Exercise objective ▸ Your task is to copy the stretch of lines in the records below that begins with the line containing "Where should I click to: Click the Media" and ends with the line containing "Image resolution: width=1166", exactly as written, with nothing added.

Supplied data ▸
□ □ □ □ □

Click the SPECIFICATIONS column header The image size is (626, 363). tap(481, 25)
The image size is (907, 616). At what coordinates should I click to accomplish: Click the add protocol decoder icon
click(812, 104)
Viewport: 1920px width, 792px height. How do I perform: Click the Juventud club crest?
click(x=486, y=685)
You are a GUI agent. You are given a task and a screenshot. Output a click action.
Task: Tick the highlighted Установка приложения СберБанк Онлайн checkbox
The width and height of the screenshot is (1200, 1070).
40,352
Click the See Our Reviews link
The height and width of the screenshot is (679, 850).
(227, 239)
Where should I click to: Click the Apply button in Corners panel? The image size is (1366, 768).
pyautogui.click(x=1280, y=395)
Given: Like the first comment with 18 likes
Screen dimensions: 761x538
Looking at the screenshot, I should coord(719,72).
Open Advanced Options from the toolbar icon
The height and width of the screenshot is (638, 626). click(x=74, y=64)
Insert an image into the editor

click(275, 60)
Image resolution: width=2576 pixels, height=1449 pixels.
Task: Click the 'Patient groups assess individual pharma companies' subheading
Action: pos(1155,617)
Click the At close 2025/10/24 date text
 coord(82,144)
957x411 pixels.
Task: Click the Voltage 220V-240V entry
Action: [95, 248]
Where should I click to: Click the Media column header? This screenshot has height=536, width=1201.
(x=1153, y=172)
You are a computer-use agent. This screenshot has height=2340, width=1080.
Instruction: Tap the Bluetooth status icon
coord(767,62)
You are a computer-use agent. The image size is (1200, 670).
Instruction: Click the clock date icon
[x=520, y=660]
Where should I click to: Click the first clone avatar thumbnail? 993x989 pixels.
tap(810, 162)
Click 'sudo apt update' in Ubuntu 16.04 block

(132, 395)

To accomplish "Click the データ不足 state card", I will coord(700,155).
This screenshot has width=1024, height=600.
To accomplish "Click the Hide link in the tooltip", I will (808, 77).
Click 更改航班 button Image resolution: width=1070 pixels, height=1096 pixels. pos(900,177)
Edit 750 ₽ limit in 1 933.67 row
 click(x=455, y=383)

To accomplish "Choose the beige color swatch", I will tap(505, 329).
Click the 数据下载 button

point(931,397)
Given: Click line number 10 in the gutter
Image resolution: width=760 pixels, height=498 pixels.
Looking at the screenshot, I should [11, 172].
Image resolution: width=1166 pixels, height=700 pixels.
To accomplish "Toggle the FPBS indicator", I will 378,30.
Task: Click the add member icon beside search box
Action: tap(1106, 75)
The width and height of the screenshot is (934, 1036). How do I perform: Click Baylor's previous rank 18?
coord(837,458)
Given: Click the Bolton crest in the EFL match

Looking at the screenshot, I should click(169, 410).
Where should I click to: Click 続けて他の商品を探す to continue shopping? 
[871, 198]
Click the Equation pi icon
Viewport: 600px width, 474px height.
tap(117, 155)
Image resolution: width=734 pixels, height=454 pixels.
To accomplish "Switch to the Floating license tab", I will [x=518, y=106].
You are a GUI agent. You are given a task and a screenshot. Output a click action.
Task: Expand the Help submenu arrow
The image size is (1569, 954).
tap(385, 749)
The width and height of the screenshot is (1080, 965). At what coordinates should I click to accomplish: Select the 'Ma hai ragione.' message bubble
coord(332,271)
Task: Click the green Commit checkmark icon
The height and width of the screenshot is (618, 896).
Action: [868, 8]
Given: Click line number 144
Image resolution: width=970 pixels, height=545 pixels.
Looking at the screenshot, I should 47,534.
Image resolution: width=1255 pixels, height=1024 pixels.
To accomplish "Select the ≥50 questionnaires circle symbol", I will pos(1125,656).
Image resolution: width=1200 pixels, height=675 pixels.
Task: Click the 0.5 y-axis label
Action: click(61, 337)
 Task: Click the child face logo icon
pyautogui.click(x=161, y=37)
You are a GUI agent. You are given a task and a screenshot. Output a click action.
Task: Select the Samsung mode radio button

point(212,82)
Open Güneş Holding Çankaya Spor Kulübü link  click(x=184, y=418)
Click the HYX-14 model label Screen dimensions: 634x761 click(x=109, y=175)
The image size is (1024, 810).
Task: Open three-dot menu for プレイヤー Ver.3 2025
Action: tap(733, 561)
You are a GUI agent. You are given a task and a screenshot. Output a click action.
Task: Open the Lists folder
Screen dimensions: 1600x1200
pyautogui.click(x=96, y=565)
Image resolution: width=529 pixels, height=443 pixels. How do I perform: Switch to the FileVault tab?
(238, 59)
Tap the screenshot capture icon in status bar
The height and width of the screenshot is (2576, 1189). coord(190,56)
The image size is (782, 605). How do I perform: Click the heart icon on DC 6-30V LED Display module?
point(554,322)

□ □ □ □ □

Solution to the problem ▸
Where should I click to: Click the Media column header? This screenshot has height=536, width=1201.
(x=1153, y=172)
You are a computer-use agent. This screenshot has height=2340, width=1080.
Instruction: Tap the Bluetooth status icon
coord(767,62)
You are a computer-use agent. The image size is (1200, 670).
Instruction: Click the clock date icon
[x=520, y=660]
Where should I click to: Click the first clone avatar thumbnail? 993x989 pixels.
tap(810, 162)
Click 'sudo apt update' in Ubuntu 16.04 block

(132, 395)

To accomplish "Click the データ不足 state card", I will coord(700,155).
This screenshot has width=1024, height=600.
To accomplish "Click the Hide link in the tooltip", I will (808, 77).
Click 更改航班 button Image resolution: width=1070 pixels, height=1096 pixels. pos(900,177)
Edit 750 ₽ limit in 1 933.67 row
 click(x=455, y=383)

To accomplish "Choose the beige color swatch", I will tap(505, 329).
Click the 数据下载 button

point(931,397)
Given: Click line number 10 in the gutter
Image resolution: width=760 pixels, height=498 pixels.
Looking at the screenshot, I should [11, 172].
Image resolution: width=1166 pixels, height=700 pixels.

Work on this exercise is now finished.